Brief — Where does the string "computer" appear in the records? Copy each line that holds it.

Task material —
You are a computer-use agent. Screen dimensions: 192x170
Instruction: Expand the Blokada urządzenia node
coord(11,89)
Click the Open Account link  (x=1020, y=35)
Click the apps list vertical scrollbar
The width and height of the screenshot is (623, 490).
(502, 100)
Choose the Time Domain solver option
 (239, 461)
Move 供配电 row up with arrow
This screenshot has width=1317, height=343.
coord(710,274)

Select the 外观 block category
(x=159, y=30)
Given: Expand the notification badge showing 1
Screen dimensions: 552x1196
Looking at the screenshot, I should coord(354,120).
==
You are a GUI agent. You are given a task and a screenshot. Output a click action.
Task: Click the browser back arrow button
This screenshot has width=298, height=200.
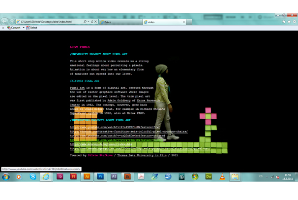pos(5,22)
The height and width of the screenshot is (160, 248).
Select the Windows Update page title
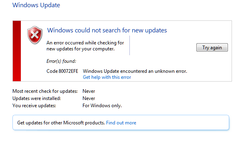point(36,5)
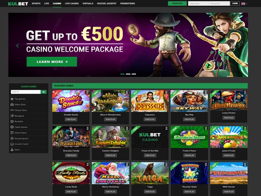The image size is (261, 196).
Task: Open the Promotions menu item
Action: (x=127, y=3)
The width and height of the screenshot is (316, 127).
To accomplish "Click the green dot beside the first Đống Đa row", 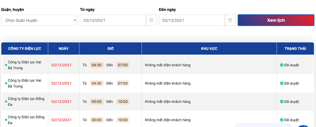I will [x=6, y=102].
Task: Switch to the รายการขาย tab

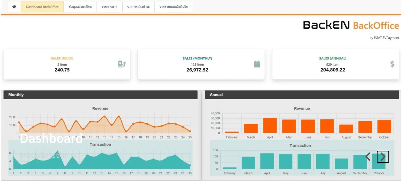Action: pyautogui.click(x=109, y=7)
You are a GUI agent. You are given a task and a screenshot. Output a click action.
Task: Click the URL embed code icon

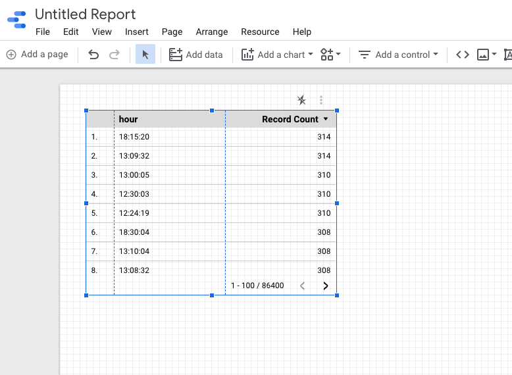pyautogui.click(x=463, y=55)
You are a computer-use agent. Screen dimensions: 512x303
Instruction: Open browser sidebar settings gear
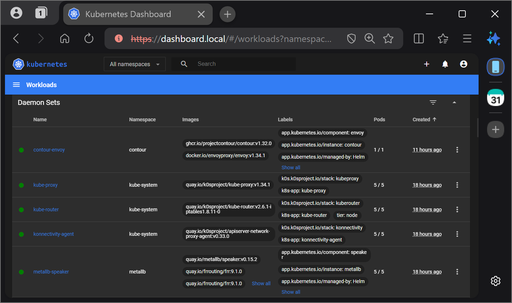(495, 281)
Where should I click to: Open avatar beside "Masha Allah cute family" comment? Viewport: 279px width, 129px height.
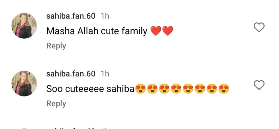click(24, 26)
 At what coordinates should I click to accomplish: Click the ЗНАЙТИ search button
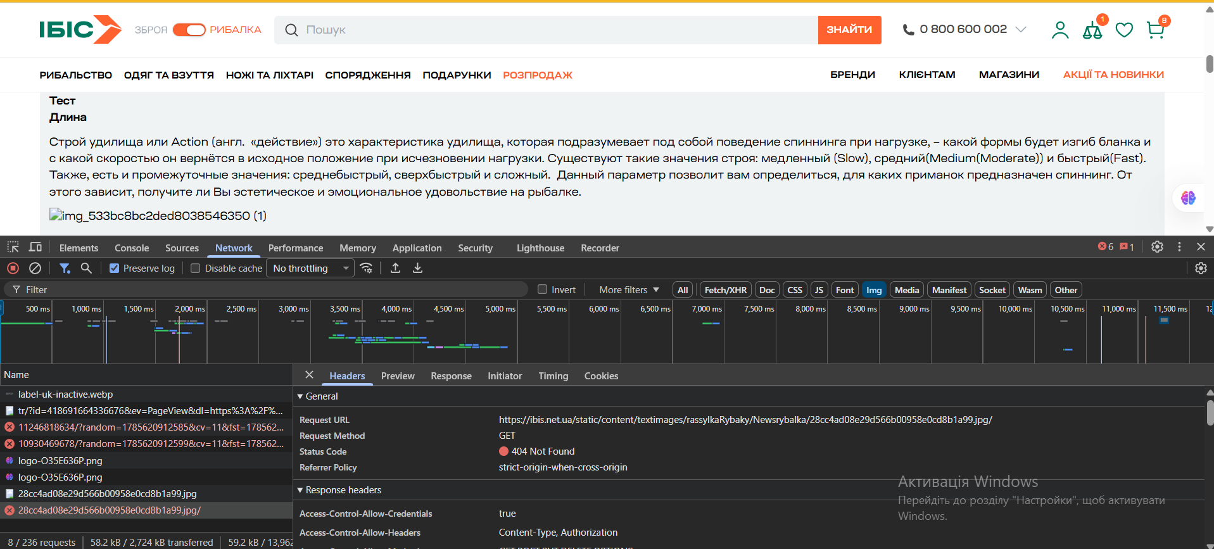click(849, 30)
--
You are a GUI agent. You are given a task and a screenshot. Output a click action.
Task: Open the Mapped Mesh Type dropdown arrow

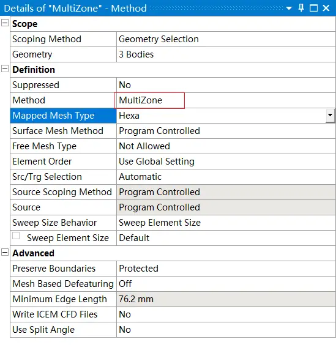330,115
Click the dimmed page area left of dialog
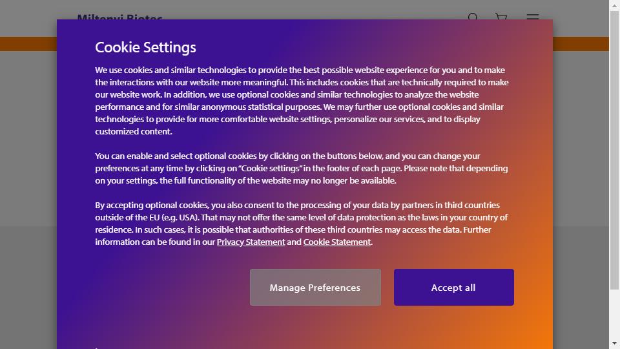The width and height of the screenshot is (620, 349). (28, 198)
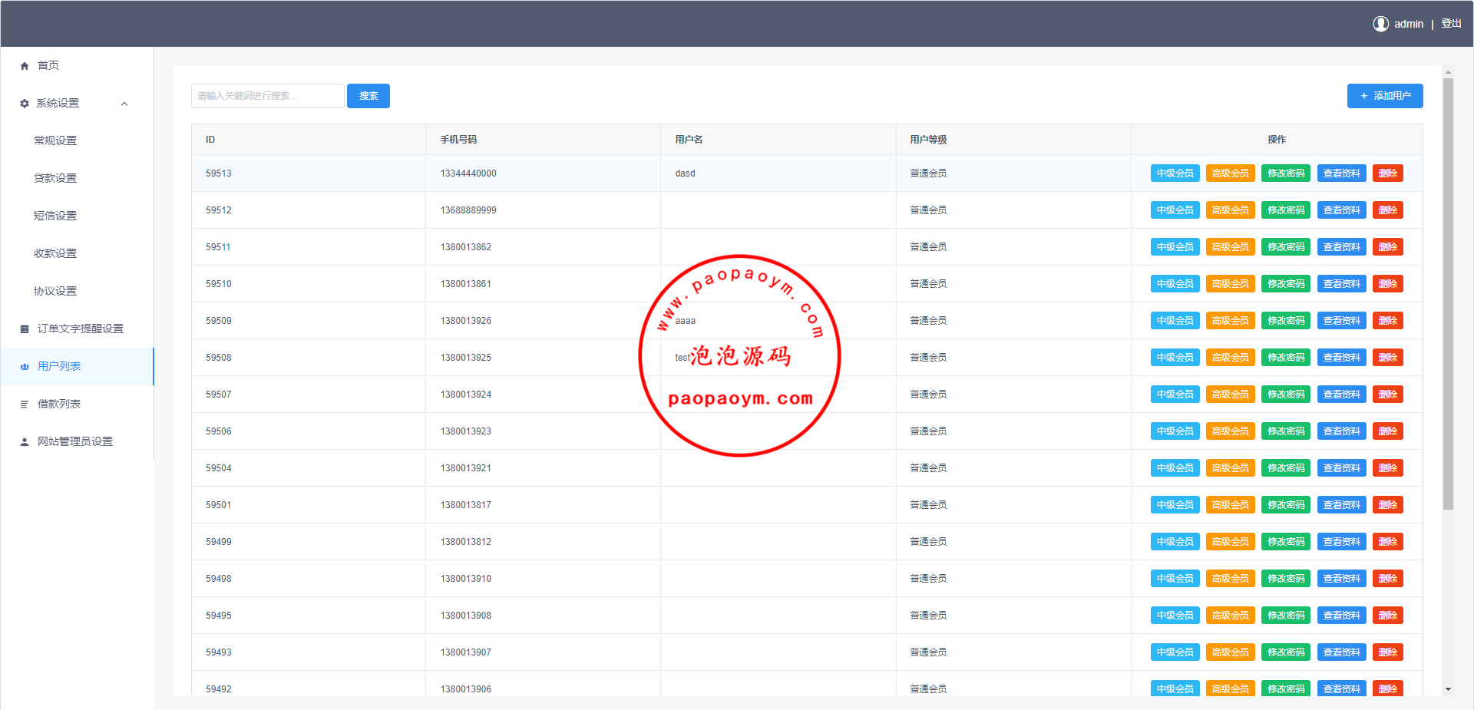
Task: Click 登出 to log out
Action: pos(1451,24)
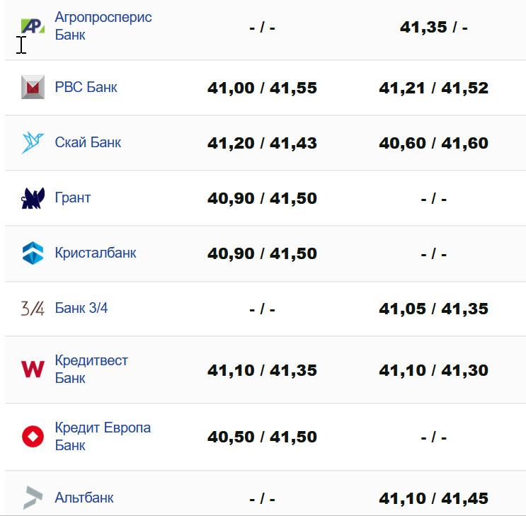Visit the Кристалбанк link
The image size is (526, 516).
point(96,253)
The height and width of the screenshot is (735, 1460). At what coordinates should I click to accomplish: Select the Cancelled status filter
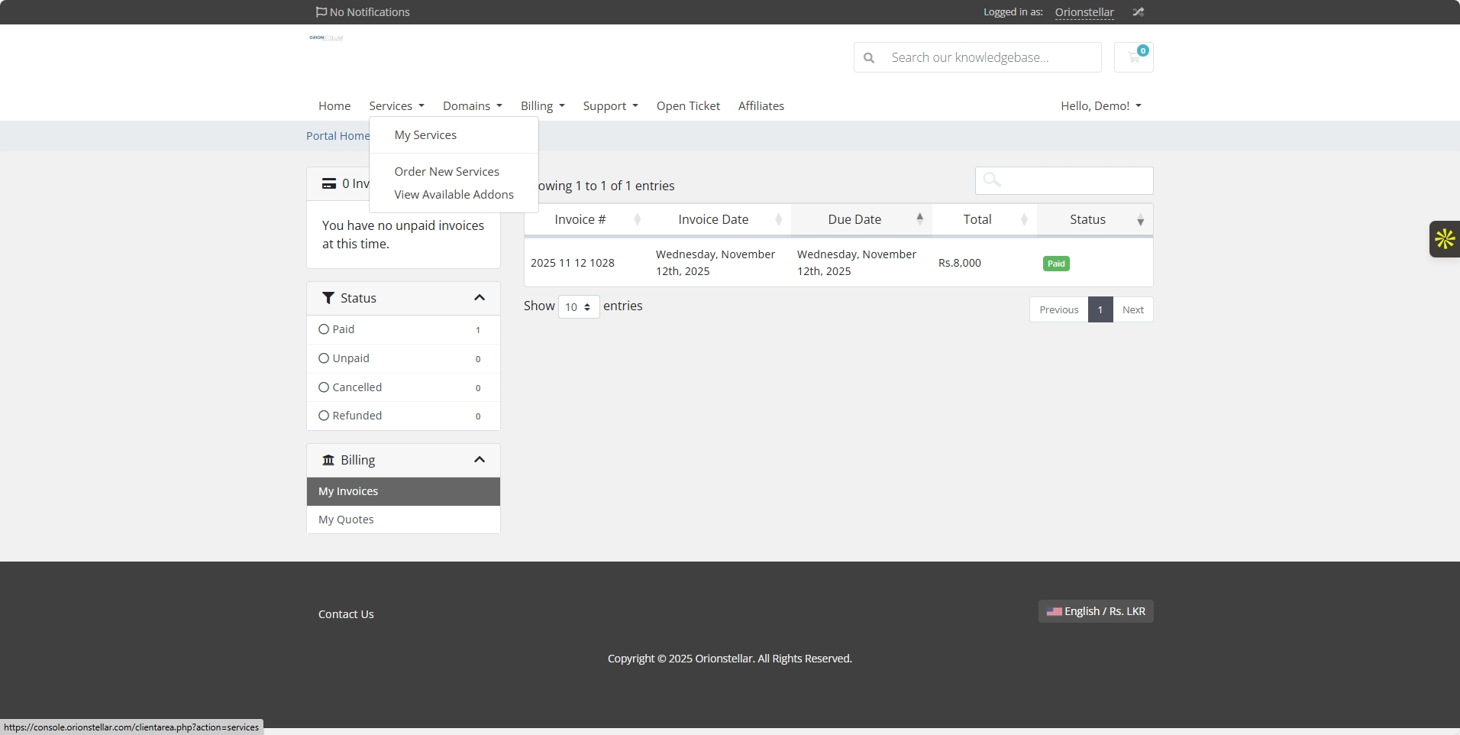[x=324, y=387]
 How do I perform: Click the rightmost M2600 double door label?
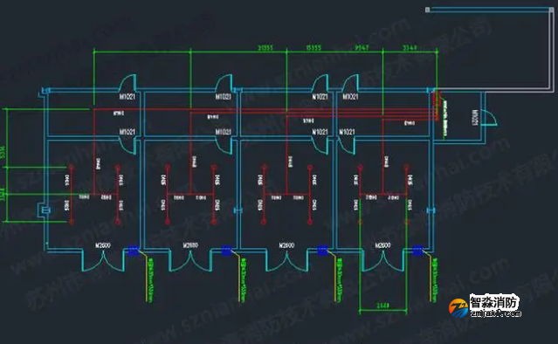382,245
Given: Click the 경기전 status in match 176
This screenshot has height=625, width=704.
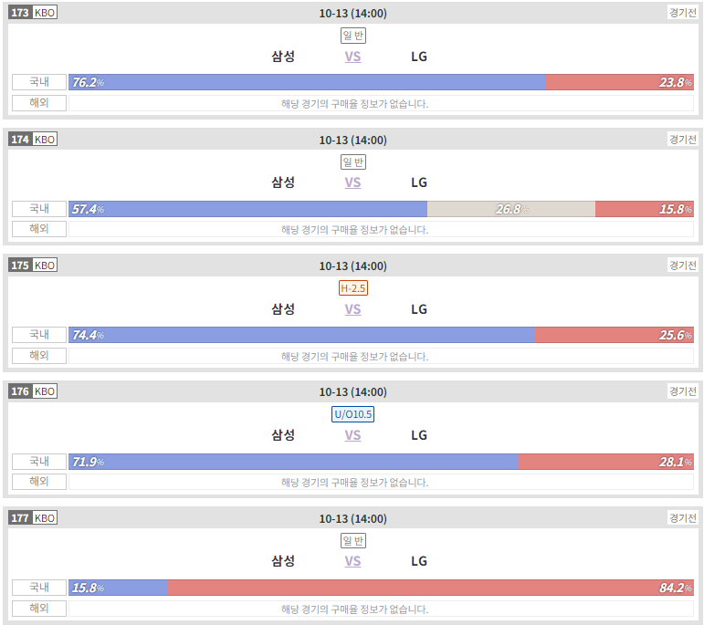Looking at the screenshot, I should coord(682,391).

Written solution —
You are a computer-use agent. Screen dimensions: 192x170
You are a computer-use agent. Screen dimensions: 512x303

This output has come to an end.